What accounts for Sawyer's gentle touch? The gut says: positioning. A network that appeals to the demographic taking shape around The Passion can make quite a killing, and to that end ABC will soon broadcast a film about Judas. Ads for this event appeared during the Gibson interview, which was watched by 17 million people, a larger share than even Michael Jackson's sit-down on 60 Minutes. Soon every network was running a low-budget version of the Gospel, all golden light and churchy chords. Here's a prophecy: You'll see all sorts of faith-based pageants as the media compete for this audience and flee from its wrath. Their eye is on the sparrow of the bottom line.

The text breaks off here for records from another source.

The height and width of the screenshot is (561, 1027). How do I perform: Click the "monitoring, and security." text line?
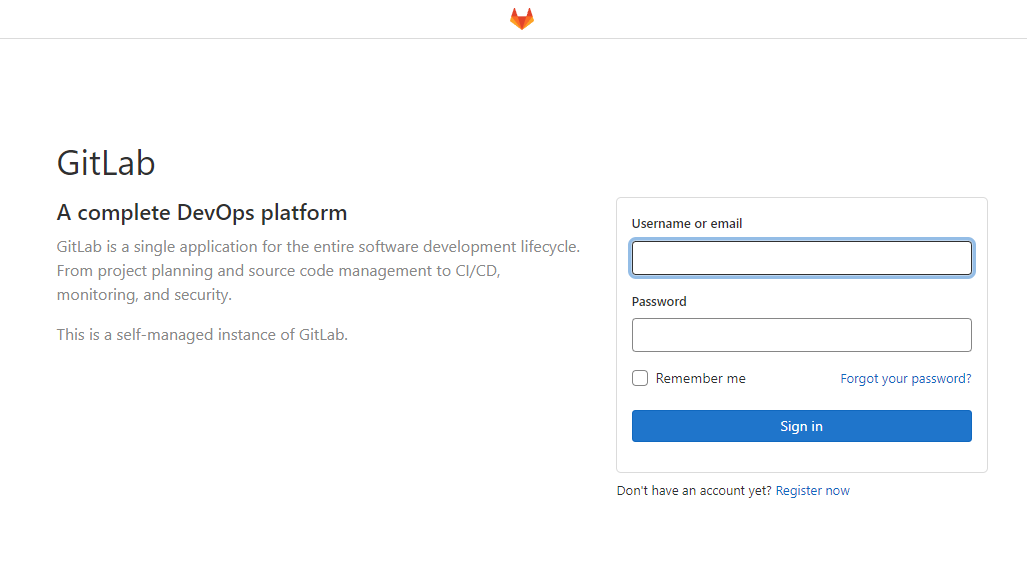144,295
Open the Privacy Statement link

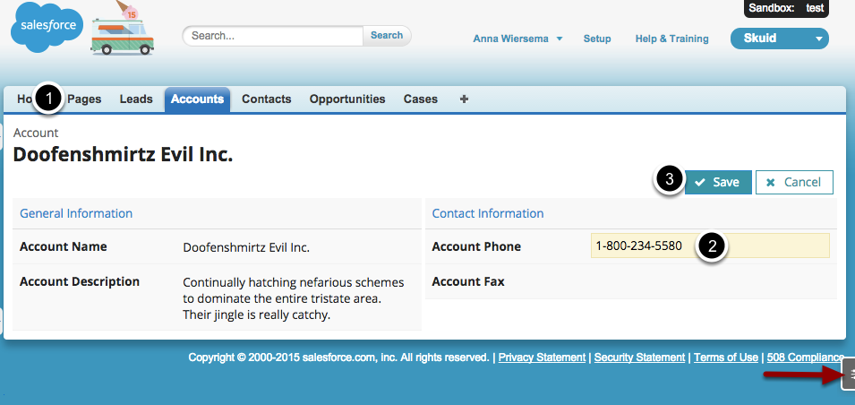[x=542, y=357]
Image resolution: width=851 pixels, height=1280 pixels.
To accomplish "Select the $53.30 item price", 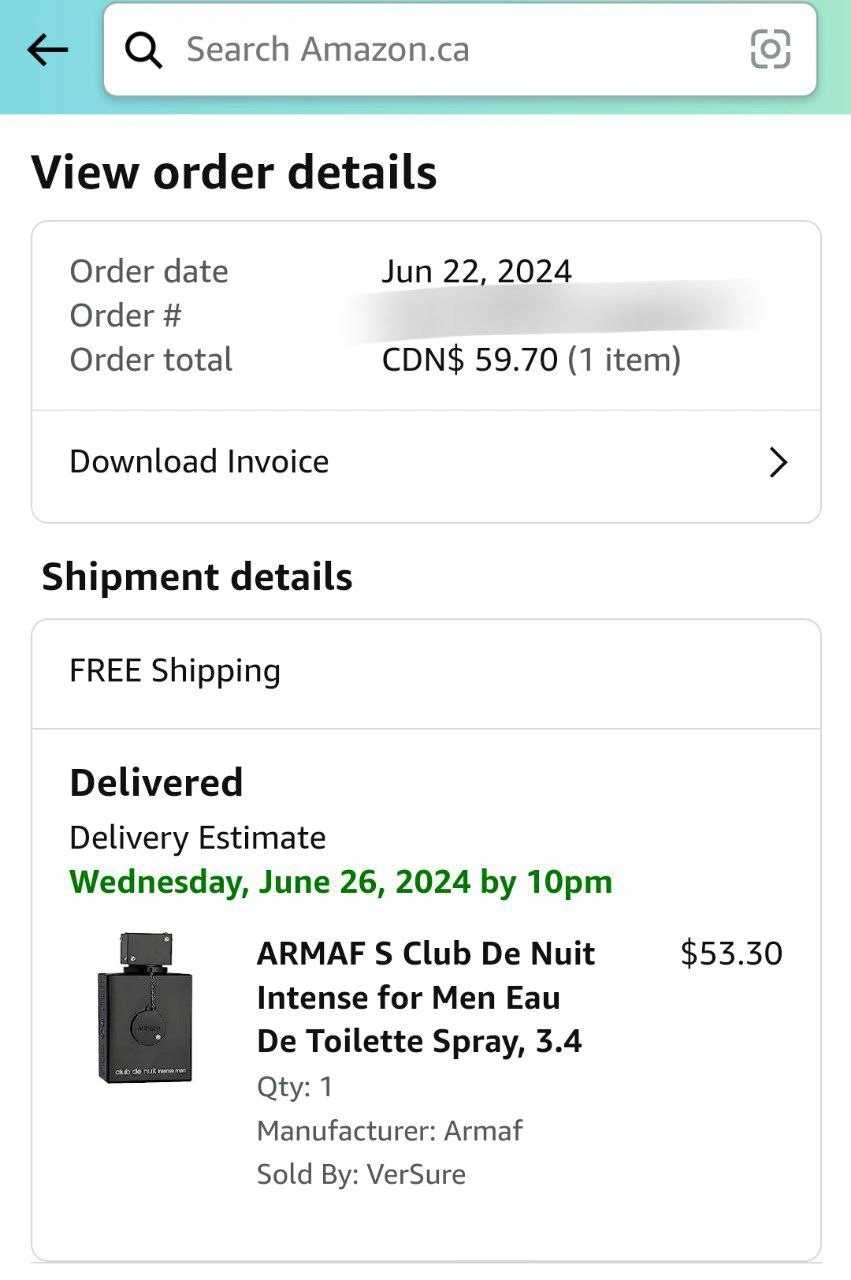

The real story here is the rise of a newly mobilized market and the crossing over of its values. In that respect, Gibson has done what Pat Robertson could only dream about, by enlisting the very techniques his co-religionists object to in Hollywood films. Among these aesthetic values, nothing is more commercial—and less faithful to the Gospel—than ultra-violence. You won't find epistles dwelling on the finer points of human brutality in the New Testament, but you will find such lessons in the cinema of Brian De Palma. When you see Jesus soaked in gore, think of the blood-bucket scene in Carrie.
Never mind those Caravaggio paintings that inspired Gibson. The real model for this film is Quentin Tarantino's Reservoir Dogs, with its relentless depiction of torture, along with every slasher movie that cloaks its intentions in a higher message. Violence has become the measure of verisimilitude. If it's bloody, it looks real. That illusion allows us to enjoy what violence does provide: pleasure. If it weren't so exhilarating, it wouldn't be so popular.
Many people who would never attend a Bible movie will flock to this one because they get to see a man tormented by men as others look lustfully on. The faithful will sublimate this sadomasochistic sensation into religious ecstasy, as they have for ages. Either way, Gibson wins. He's made a spectacle of joy in pain—the essence of boffo.
Every generation gets the Passion it deserves. Back in the '50s, when Perry Como sang "Kol Nidre" on TV, anyone could take comfort in Gospel spectacles, with their Roman finery and celestial finales. It didn't matter whether you referred to Jesus as he or He. These old films enrage Gibson ostensibly because they were bland but actually because they crudely reflect the ethic of Christian humanism, tempered by firsthand knowledge of the Holocaust. That was then and this is now. Gibson rails against scholars who try to place the Gospel in a historical context. That's the sort of thing his father would call a plot by Freemasons and Jews.